> 本文抜粋:
開発研究(フェーズB)と開発(フェーズC)

 本日の宇宙開発委員会を傍聴してきた。話題の中心は、M-Vロケットの実質的後継ロケットのイプシロンの開発入りと、はやぶさ2の開発研究入り。委員会の冒頭では、イカロスのこれまでの成果の報告もあった。

 使用された資料はJAXAのホームページで公開されている。

 はやぶさ2は一歩前進だが、まだまだ崖っぷちの状況が続いている。来年4月から開発を始めないととてもではないが打ち上げが間に合わないが、今回は「開発研究段階への移行できる状況になったので、宇宙開発委員会で審議してもらいたい」ということなのだ。一方、イプシロンロケットは「開発段階へ移行できる状況になったので、審議してもらいたい」である。

 開発研究とか開発といった紛らわしい用語は、計画の各段階を示すもの。遡れば米航空宇宙局(NASA)が計画管理に使っていた「フェーズA〜D」という用語を日本語化したものだ。

  • フェーズA「研究(あるいは概念検討)」:新しい宇宙機やロケットをどんなものにするかのコンセプトの検討を行う
  • フェースB「開発研究」:コンセプトから一歩踏み込んで、設計作業を実施してより現実的に実現可能性を探る。一部新期技術は先行開発を行ったりもする。
  • フェーズC「開発」:実機の設計と製造
  • フェーズD「運用」:実機の運用

 今回はイプシロンが、「実物の開発に入るよ」という段階に来た。いっぽう、はやぶさ2は、まだ「開発」段階にまで至っていない。その一歩手前のステップアップである。

> データセットの行:

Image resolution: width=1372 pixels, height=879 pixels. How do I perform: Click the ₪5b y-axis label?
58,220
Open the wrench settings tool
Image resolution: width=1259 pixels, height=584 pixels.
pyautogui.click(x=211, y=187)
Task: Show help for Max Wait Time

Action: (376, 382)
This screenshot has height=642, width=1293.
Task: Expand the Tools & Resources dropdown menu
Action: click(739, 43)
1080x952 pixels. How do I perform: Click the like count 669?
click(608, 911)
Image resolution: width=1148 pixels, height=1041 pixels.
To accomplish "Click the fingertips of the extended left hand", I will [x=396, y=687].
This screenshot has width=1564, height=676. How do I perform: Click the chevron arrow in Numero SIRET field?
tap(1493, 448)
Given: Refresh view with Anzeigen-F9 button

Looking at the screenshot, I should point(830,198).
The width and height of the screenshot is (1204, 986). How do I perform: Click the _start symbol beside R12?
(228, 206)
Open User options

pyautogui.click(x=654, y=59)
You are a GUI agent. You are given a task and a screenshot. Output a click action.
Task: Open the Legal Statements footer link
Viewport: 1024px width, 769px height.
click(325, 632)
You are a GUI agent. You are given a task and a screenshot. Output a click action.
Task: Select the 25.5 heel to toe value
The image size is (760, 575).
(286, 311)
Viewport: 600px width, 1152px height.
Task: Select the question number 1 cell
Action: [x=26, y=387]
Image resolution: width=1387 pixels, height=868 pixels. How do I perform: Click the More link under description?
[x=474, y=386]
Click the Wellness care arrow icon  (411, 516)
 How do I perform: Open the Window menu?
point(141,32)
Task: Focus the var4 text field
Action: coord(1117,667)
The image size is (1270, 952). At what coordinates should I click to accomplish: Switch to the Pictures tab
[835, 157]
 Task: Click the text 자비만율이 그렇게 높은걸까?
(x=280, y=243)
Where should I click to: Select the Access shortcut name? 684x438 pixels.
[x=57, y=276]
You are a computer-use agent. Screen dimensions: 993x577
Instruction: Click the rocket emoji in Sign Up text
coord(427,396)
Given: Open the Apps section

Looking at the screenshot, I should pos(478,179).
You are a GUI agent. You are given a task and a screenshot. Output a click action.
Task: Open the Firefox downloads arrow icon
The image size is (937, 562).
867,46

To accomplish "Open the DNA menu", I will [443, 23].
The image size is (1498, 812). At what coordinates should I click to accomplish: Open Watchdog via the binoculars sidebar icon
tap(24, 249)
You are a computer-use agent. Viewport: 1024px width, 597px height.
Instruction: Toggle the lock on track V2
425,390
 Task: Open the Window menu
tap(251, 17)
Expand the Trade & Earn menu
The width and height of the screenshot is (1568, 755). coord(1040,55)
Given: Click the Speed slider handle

> 課題一覧:
1. 宇宙開発委員会の傍聴記にある「使用された資料はJAXAのホームページで公開されている。」という一文を英語に訳してください。
2. 宇宙開発委員会の傍聴記によると、フェーズC「開発」では何が行われますか。
3. 宇宙開発委員会の傍聴記を、最後の文のあとから書き延ばしてください。

> 解答一覧:
1. The materials used are published on the JAXA website.

2. 実機の設計と製造です。

3.
 今回の審議の中で明らかになったが、目標とする小惑星1999JU3に対するはやぶさ2の打ち上げウインドウは2014年7月。ロケットの打ち上げ能力が十分にある場合は、地球スイングバイを省略可能で、この場合は2015年(おそらくは7月)に打ち上げることができる。

 だいたい探査機は実機組み立てに1年、その後の試験に1年、射場作業にまあ4〜6ヶ月はみておくのが普通だ。これだけで2年半。2014年7月打ち上げとなると。2011年度初頭から開発を開始したとしても、3年半しかない。設計や製造、試験でトラブルが出ると、簡単に数ヶ月の時間が吹っ飛ぶ。本当にぎりぎりだ。
 それでいて、今日の議題は、「開発への移行」ではなく、「開発研究への移行」なのである。

 今年度内にもう一回ネジを巻いて、「開発開始」への手順を踏むことができるかどうか。今回の説明に出席していたJSPECの長谷川義幸統括リーダは、記者に対して何度も「ぎりぎりです」と繰り返していた。

 今日の委員会審議でもっとも興味深かった点は、青江茂委員が、はやぶさ2は理学ミッションで押すのではなく、技術開発要素のある工学的技術開発の部分も前に出すべきでは、と示唆していたことだろう。以下、その場で取った審議内容のメモより。説明に立ったのは吉川真准教授と長谷川統括リーダ。



井上委員
 海外の動向は?

吉川
 アメリカ、ニューフロンティアという枠でオシリスという探査機が提案されている。打ち上げは2018ぐらい。

井上委員
 技術基盤を作るのは大事。深宇宙港構想(資料中に関連が記述してあった)とはやぶさ2との関係は何か。

吉川
 地球帰還後に、探査機の本体を地球スイングバイをしてラグランジュ点を狙う。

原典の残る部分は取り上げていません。